La ricerca della Roma per un nuovo direttore sportivo si scontra con la ferma posizione dell’Atalanta. Il club bergamasco non avrebbe ancora liberato Tony D’Amico, individuato dai Friedkin come successore di Frederic Massara. Nonostante i contatti tra le parti siano concreti e vadano avanti da giorni, l’operazione è bloccata dalla volontà di Luca Percassi, che non ha ancora concesso il via libera formale per il trasferimento del dirigente.
Il contratto fino al 2027
A rendere lunga la trattativa è il contratto che lega Tony D’Amico all’Atalanta fino al 2027. La dirigenza nerazzurra, forte di questo accordo, sta gestendo con prudenza la situazione. L’Atalanta è anche disposta a privarsi di una figura chiave della sua struttura dirigenziale come quella di D’Amico, ma non senza prima aver blindato il sostituto. Che, come si vocifera da giorni, sarebbe Cristiano Giuntoli. L’accordo fra le parti dovrebbe diventare ufficiale a giorni e forse allora sarà in quell’esatto momento che l’Atalanta potrà concedere il via libera per l’operazione Roma-D’Amico.

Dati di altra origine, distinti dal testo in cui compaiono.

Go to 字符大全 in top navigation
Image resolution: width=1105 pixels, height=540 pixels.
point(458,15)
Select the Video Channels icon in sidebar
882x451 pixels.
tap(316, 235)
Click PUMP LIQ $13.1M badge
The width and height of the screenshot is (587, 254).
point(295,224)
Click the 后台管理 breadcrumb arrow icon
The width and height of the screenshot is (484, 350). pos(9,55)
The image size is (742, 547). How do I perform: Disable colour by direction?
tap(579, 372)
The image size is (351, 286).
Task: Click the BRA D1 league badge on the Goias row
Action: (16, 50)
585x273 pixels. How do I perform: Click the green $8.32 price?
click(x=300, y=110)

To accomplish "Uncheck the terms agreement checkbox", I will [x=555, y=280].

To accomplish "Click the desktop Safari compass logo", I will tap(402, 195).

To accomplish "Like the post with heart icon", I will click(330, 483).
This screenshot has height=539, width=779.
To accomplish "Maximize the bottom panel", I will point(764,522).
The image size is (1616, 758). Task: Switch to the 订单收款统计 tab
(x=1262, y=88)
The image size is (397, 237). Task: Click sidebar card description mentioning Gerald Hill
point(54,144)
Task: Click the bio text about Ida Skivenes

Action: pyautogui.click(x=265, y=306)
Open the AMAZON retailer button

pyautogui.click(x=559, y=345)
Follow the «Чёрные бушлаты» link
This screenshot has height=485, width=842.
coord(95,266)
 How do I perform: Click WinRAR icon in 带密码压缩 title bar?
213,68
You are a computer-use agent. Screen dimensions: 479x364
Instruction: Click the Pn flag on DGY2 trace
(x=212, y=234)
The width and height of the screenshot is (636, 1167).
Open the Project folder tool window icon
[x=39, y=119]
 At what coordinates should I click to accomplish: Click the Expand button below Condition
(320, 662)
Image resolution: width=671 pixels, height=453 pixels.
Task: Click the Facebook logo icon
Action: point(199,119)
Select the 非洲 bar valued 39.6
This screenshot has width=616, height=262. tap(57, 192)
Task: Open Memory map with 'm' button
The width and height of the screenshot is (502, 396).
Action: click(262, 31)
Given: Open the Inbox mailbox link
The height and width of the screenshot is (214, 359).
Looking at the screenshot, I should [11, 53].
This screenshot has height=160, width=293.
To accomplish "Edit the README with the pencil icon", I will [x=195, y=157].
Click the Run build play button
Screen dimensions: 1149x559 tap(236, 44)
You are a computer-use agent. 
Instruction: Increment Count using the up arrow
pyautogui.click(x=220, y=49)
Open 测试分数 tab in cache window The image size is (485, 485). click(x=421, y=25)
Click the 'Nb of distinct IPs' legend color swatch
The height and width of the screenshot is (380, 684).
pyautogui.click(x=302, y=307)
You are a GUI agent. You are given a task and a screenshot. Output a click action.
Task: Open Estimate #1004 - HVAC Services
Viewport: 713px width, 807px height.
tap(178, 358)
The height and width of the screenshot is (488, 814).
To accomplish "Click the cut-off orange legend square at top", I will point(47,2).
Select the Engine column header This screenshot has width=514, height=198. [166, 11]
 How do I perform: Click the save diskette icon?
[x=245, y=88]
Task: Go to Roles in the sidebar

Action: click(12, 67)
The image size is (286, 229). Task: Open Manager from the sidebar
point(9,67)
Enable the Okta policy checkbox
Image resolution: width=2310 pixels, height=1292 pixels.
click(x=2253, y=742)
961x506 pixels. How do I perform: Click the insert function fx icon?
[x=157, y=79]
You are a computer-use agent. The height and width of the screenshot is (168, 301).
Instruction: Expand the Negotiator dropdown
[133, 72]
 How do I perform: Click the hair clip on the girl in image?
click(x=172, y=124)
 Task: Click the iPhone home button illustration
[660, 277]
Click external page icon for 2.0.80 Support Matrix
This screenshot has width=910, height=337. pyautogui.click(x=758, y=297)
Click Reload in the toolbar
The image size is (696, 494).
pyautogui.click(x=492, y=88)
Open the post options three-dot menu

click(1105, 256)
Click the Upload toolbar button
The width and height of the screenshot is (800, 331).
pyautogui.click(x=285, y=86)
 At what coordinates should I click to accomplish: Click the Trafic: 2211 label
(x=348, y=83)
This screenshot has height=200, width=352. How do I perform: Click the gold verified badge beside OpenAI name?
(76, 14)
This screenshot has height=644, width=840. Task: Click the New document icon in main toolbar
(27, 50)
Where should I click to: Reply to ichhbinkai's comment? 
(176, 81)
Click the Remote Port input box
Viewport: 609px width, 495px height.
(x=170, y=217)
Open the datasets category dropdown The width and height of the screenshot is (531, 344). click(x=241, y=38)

Un potenziale esodo verso la capitale
La pressoché certa partenza di D’Amico potrebbe innescare un movimento di professionisti da Bergamo a Roma. Insieme al direttore sportivo, sarebbero pronti a trasferirsi nella capitale anche Riccardo Del Vescovo, attuale responsabile medico dell’Atalanta con un passato in giallorosso durante l’era Pallotta, e Massimo Margiotta, designato come nuovo responsabile del settore giovanile romanista.